* Exercise instructions *
Put every line of the rows below into a JSON list of strings, one string per line, and skip any blank lines. Leave the pictures out of the answer.

[Records contained in a dataset]

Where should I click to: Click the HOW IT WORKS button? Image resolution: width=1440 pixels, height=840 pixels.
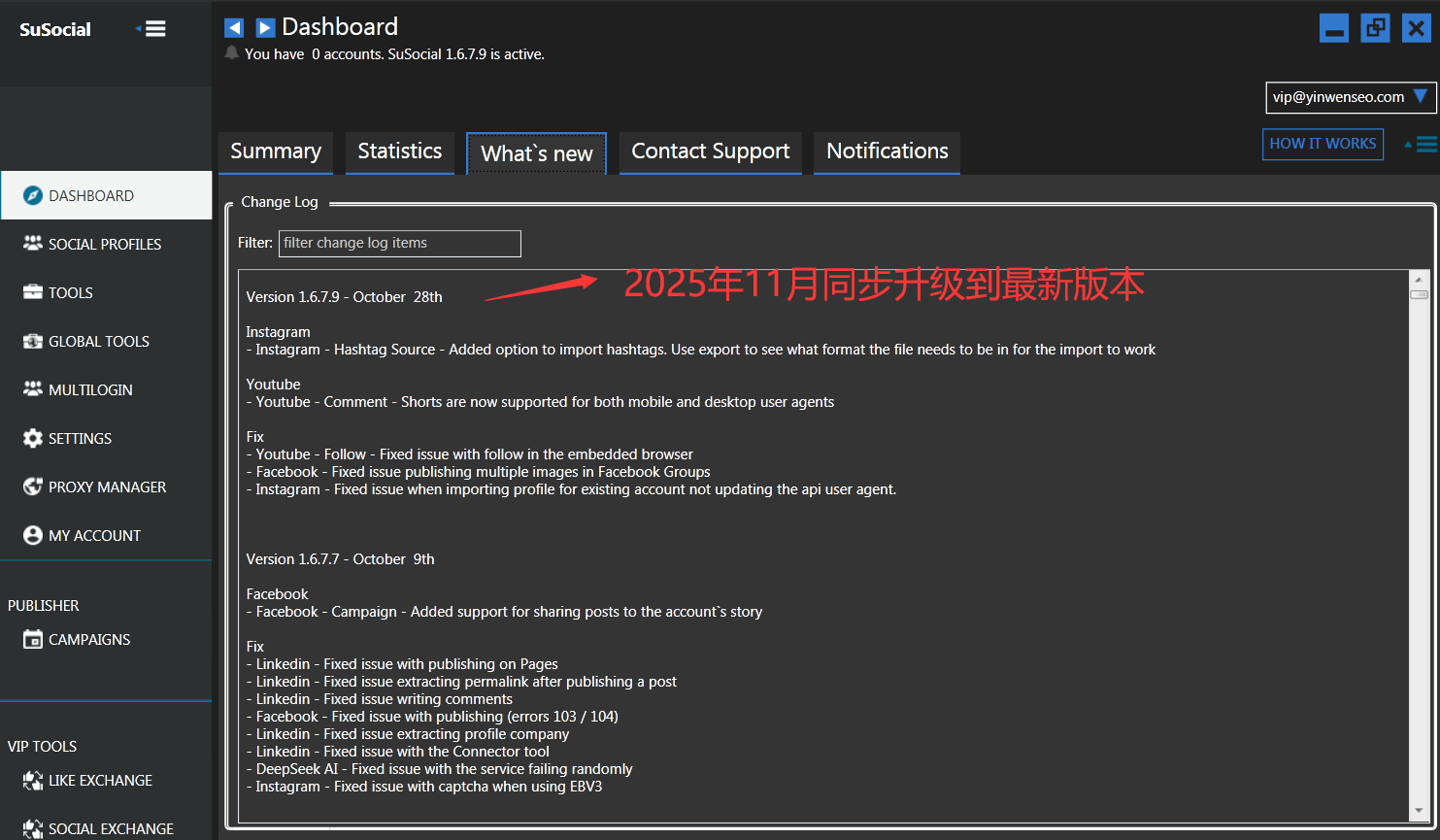[x=1323, y=144]
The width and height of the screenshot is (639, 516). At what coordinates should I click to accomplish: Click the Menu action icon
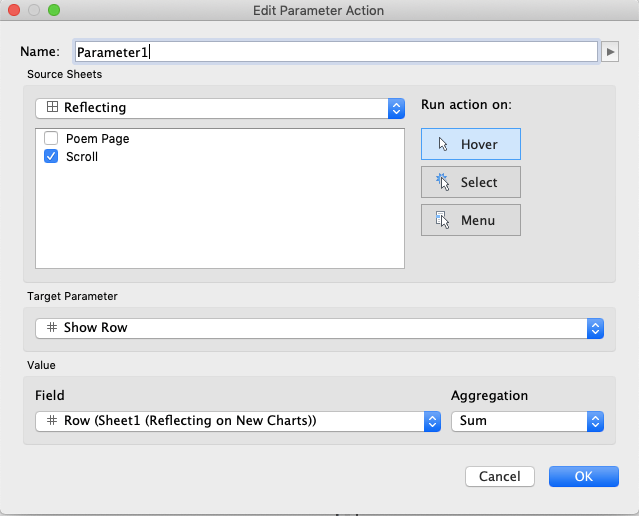coord(440,220)
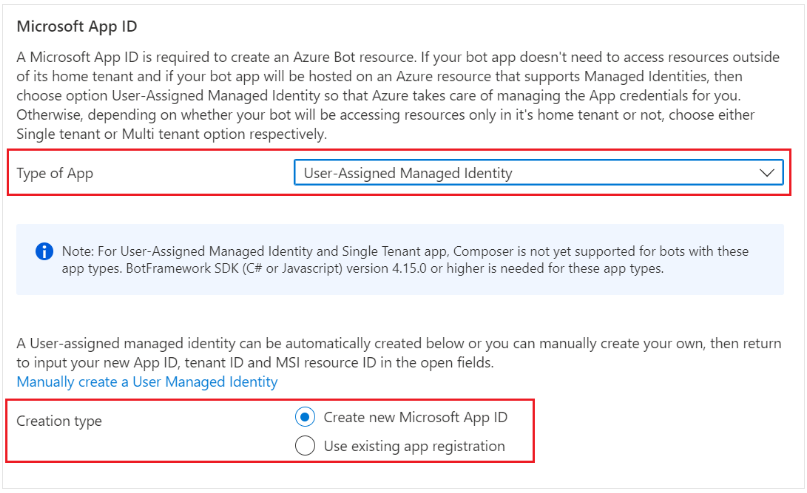Select the Create new Microsoft App ID radio button
The height and width of the screenshot is (493, 807).
[x=305, y=417]
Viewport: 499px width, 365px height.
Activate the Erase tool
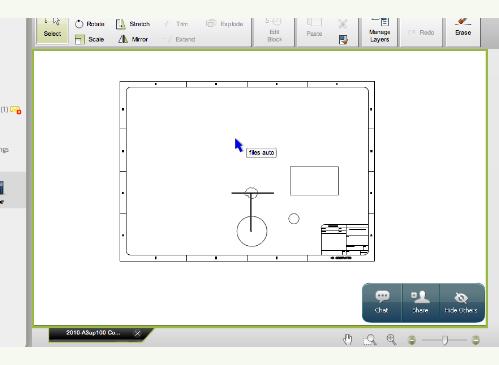tap(463, 28)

* Written answer *
[
  "Where should I click to: Click the HOW IT WORKS button? Image resolution: width=1440 pixels, height=840 pixels.",
  "[x=1323, y=144]",
  "The width and height of the screenshot is (639, 516). At what coordinates should I click to accomplish: Click the Menu action icon",
  "coord(440,220)",
  "Select the Create new Microsoft App ID radio button",
  "The height and width of the screenshot is (493, 807).",
  "[x=305, y=417]",
  "Viewport: 499px width, 365px height.",
  "Activate the Erase tool",
  "tap(463, 28)"
]